Jemaah Kloter 73 SOC Berziarah Tempat Bersejarah di Thaif, dan Umroh Sunah dengan Miqot Qarnul Manazil

Oleh HUMAS
SHARE

Thaif, Arab Saudi – Sebanyak dua bus jemaah dari Kloter 73 SOC mengikuti kegiatan umroh sunah yang diawali dengan perjalanan ziarah ke sejumlah lokasi bersejarah di Kota Thaif, Arab Saudi. Kegiatan ini didampingi oleh dua orang mutowwif serta tiga petugas PPIH Kloter 73 SOC. Rabu (10/06)

Turut mendampingi dalam kegiatan tersebut Ketua Kloter Dr. Dudiyono, Pembimbing Ibadah Ust. Sriyanto Rosyid, dan KH Fahruri. Selain itu, hadir pula Tenaga Kesehatan Amin Ghoni Ghofur serta pembimbing dari KBIHU, Ning Naufii.

Perjalanan dimulai dengan mengunjungi sejumlah destinasi bersejarah di Thaif, di antaranya kawasan Gondala, masjid bersejarah, serta makam sahabat Nabi Muhammad, Abdullah bin Abbas RA. Kunjungan ini menjadi sarana edukasi sekaligus refleksi spiritual bagi para jemaah untuk mengenang perjalanan dakwah Rasulullah.

Kota Thaif memiliki nilai sejarah yang sangat penting dalam perjalanan Islam. Di kota inilah Rasulullah pernah berdakwah setelah menghadapi tekanan dari kaum Quraisy di Makkah. Namun dakwah beliau mendapatkan penolakan, hinaan, dan perlakuan yang menyakitkan. Meski demikian, Rasulullah tetap menunjukkan kesabaran dan kasih sayang yang luar biasa dengan mendoakan kebaikan bagi penduduk Thaif.

Usai melaksanakan ziarah, rombongan melanjutkan perjalanan menuju Qarnul Manazil untuk mengambil miqot dan mengenakan pakaian ihram sebagai persiapan melaksanakan umroh sunah. Qarnul Manazil merupakan salah satu miqot yang telah ditetapkan langsung oleh Rasulullah bagi penduduk Najd dan siapa saja yang melewati jalur tersebut menuju Makkah.

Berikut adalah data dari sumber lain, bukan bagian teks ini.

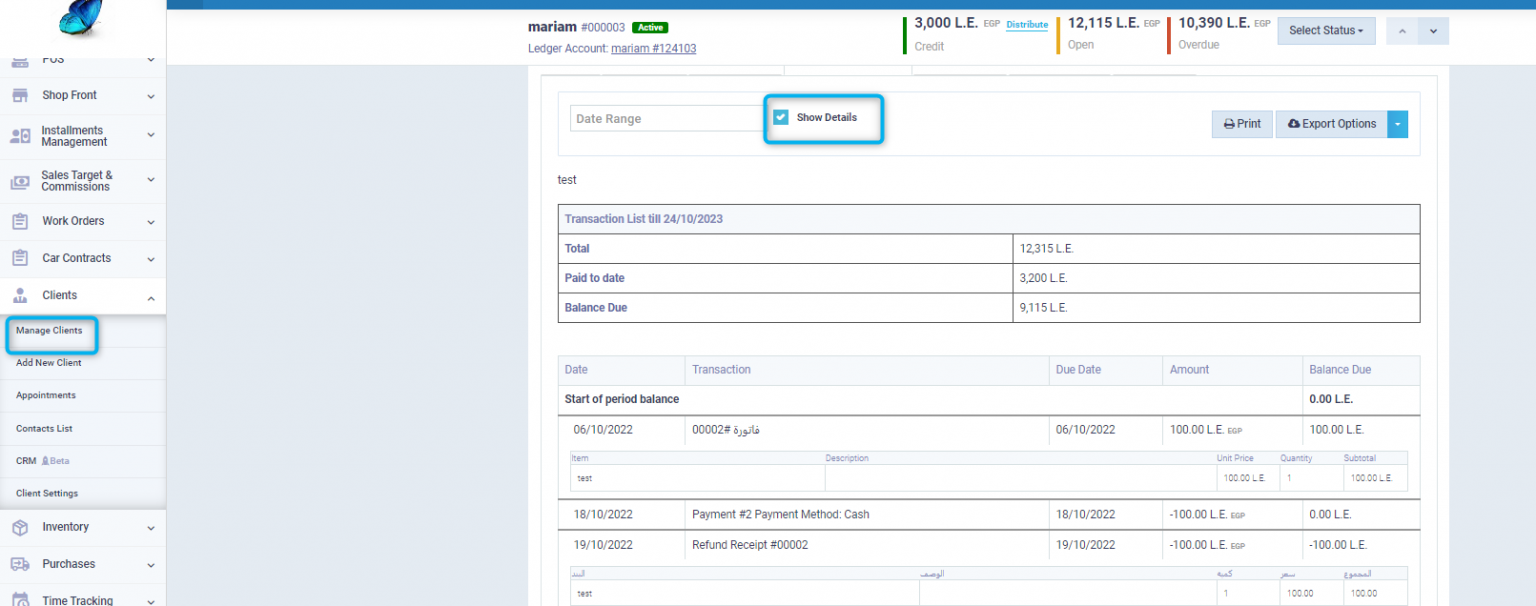Image resolution: width=1536 pixels, height=606 pixels.
Task: Open the Appointments menu item
Action: click(x=44, y=395)
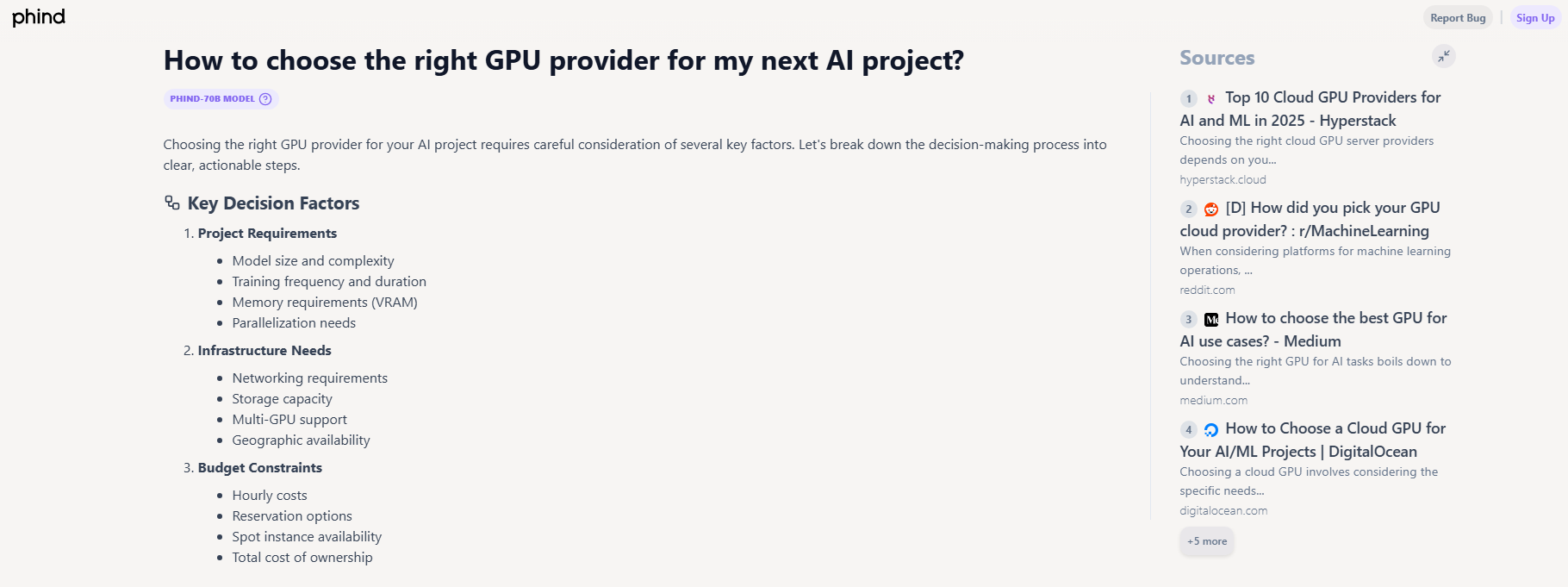The width and height of the screenshot is (1568, 587).
Task: Click the DigitalOcean favicon icon
Action: pos(1211,430)
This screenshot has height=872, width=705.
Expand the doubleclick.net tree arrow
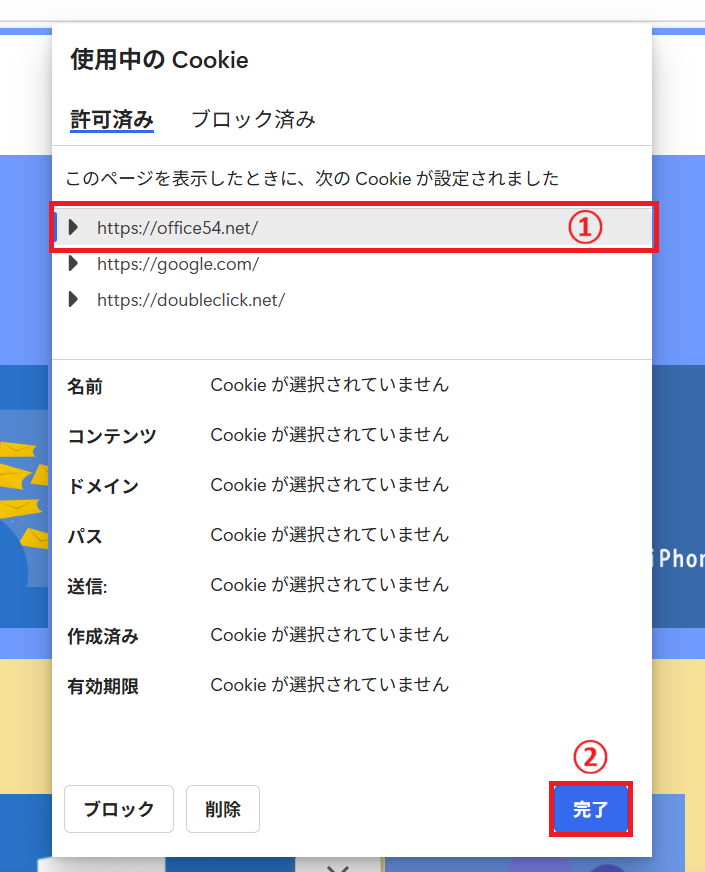point(73,299)
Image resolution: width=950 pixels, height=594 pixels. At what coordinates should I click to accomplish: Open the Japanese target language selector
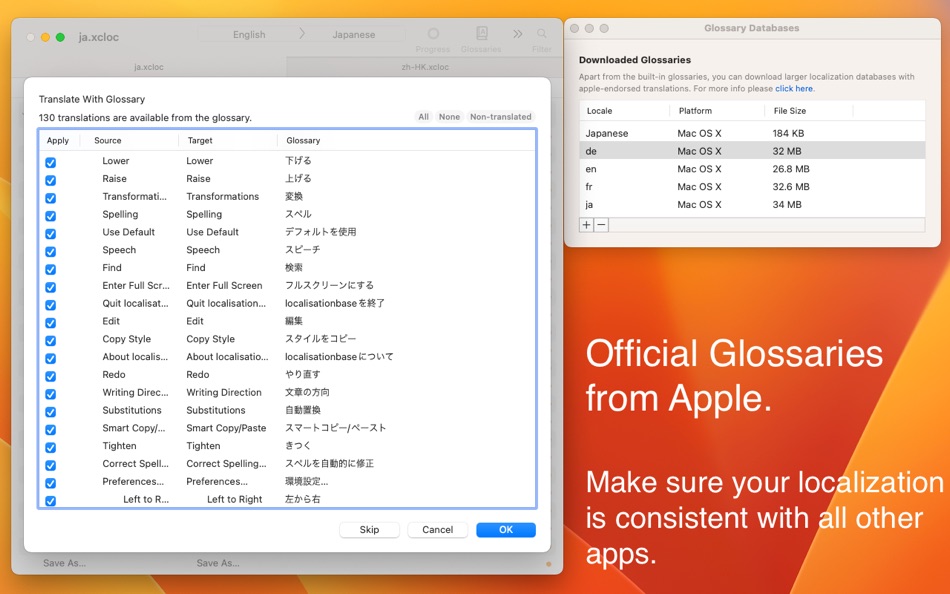point(354,35)
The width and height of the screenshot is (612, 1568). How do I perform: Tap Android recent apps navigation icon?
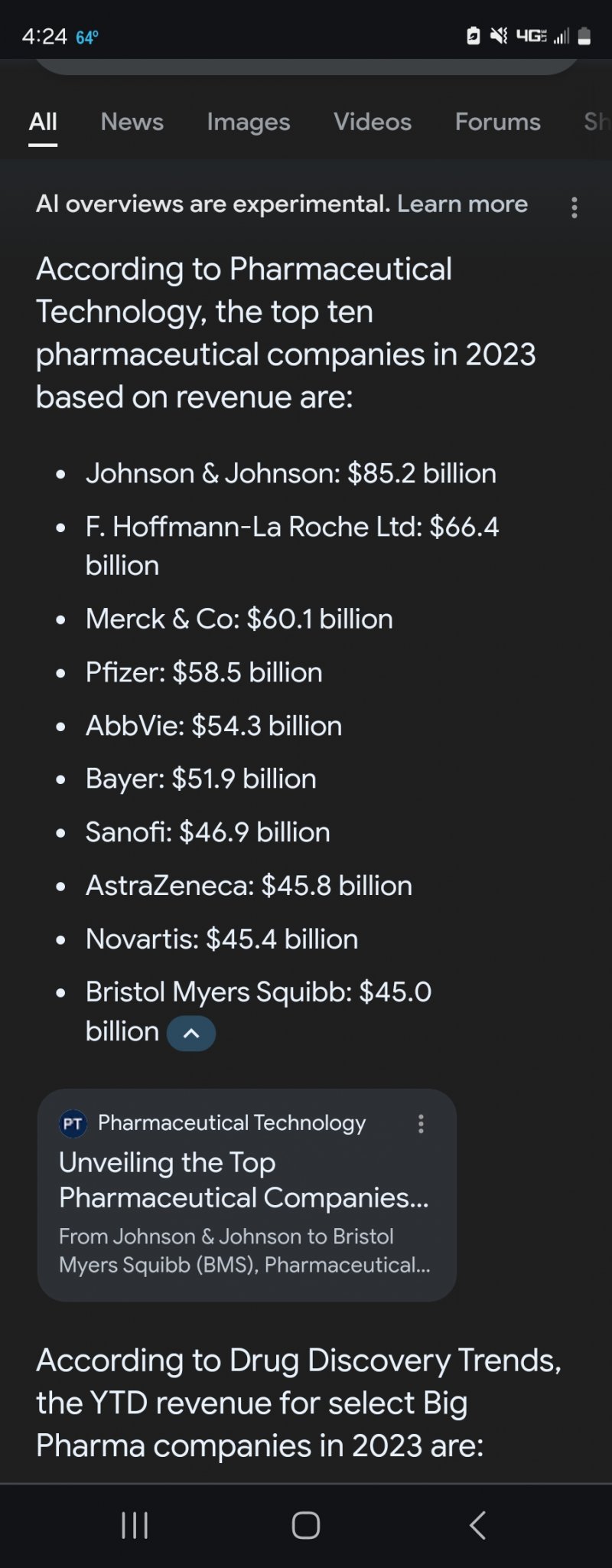click(135, 1525)
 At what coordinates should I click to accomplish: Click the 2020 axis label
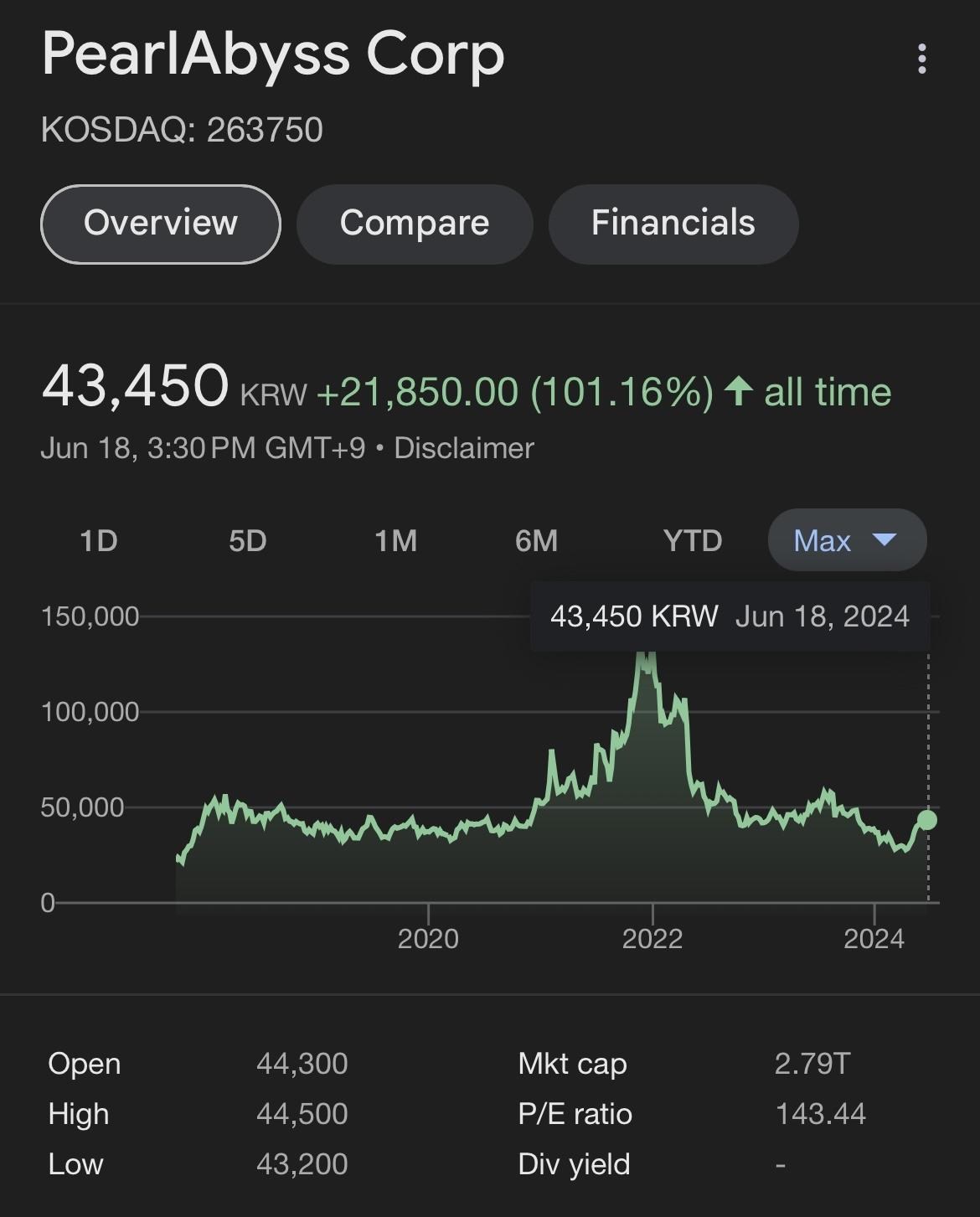(x=428, y=938)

Pengambilan miqot di Qarnul Manazil memiliki makna yang mendalam bagi para jemaah. Selain sebagai tempat memulai ihram, lokasi ini juga mengingatkan umat Islam pada perjuangan, kesabaran, dan kasih sayang Rasulullah dalam menyebarkan ajaran Islam. Oleh karena itu, kegiatan ini tidak hanya menjadi perjalanan ibadah, tetapi juga momentum untuk meneladani akhlak mulia Rasulullah.

Dengan mengenakan pakaian ihram dan melantunkan talbiyah, para jemaah memulai perjalanan spiritual menuju Baitullah dengan penuh kekhusyukan.

"Labbaikallahumma labbaik, labbaika laa syarika laka labbaik. Innal hamda wan ni'mata laka wal mulk, laa syarika lak."

Melalui kegiatan umroh sunah ini, para jemaah diharapkan semakin memahami sejarah perjuangan Rasulullah serta memperkuat keimanan dan ketakwaan kepada Allah SWT. Semoga seluruh rangkaian ibadah yang dilaksanakan menjadi wasilah memperoleh ampunan, rahmat, dan keberkahan, serta meraih umroh yang mabrur. Aamiin.